SB281 follows another natural gas planning bill in Nevada, Assembly Bill 380 by Assemblywoman Lesley Cohen (D), which died in its first committee during the 2021 legislative session. Southwest Gas lobbied against the bill, saying it “effectively bans natural gas.” (See Bill Would Tighten Oversight for Nevada Gas Providers.)

Leedom said AB380 went beyond implementing a planning process by including measures to promote a transition away from commercial and residential use of natural gas. It also would have blocked the utility’s expansion into new areas for economic development purposes.

“We are open to a planning process — just not one that plans to our ultimate demise,” Leedom said.

After AB380 failed, Southwest Gas began working with Sen.

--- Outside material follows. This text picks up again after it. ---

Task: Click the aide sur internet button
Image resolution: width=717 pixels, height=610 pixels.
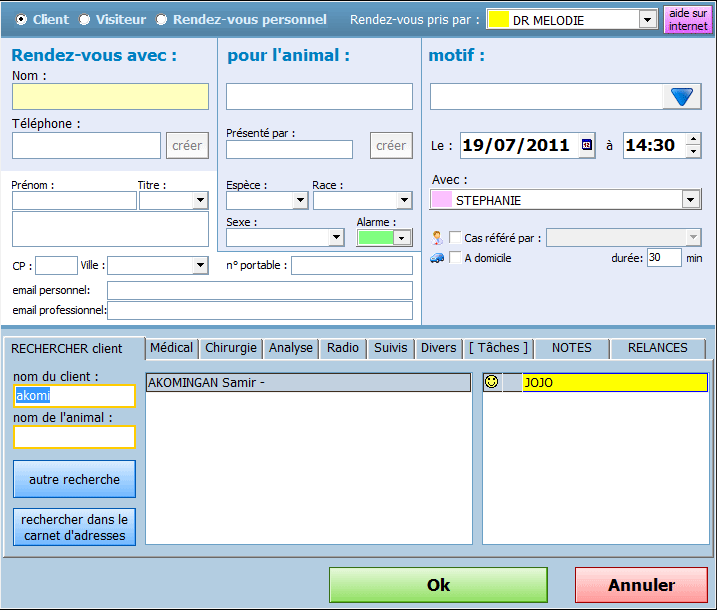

Chris Brooks (D) on a bill creating a natural gas planning process, similar to the integrated resource plans required for electric utilities.

But Brooks, whom Leedom described as a central figure in Nevada energy policy, resigned from the Senate last year to take a job in private industry. The Clark County Commission appointed Nguyen to fill the vacant seat. Nguyen agreed to keep working on the bill.

Gas Infrastructure Bill

In this year’s legislative session, another natural gas bill has died. SB116 by Sen. Skip Daly (D) would have allowed natural gas utilities to file a gas infrastructure modernization plan for approval with the PUCN. The plan would cover infrastructure projects proposed for the next five years.

The utility could then recover its infrastructure costs through a separate monthly rate charged to customers.

Daly said during a hearing before the Senate Growth and Infrastructure Committee that the bill was intended to address the potential degradation of certain types of pipe. The U.S. Department of Transportation issued an advisory about the degradation, which it said has been seen in certain pipelines installed between 1978 and 1999 in the southwestern U.S. and potentially could be more widespread.

Opponents of the bill included the Nevada Conservation League, which said utilities already have an effective process for replacing old or leaky pipes. The League called the bill “a step in the wrong direction for ratepayers and climate goals.”

“SB116 would lock in decades of continued reliance on fossil fuels, even as new, more efficient technologies become available, while guaranteeing Southwest Gas continues to collect a check,” the League said in a news release.

After holding a hearing on SB116, the Senate Growth and Infrastructure Committee took no action on it. The bill missed the April 14 deadline for committee approval in the house of origin and is now dead.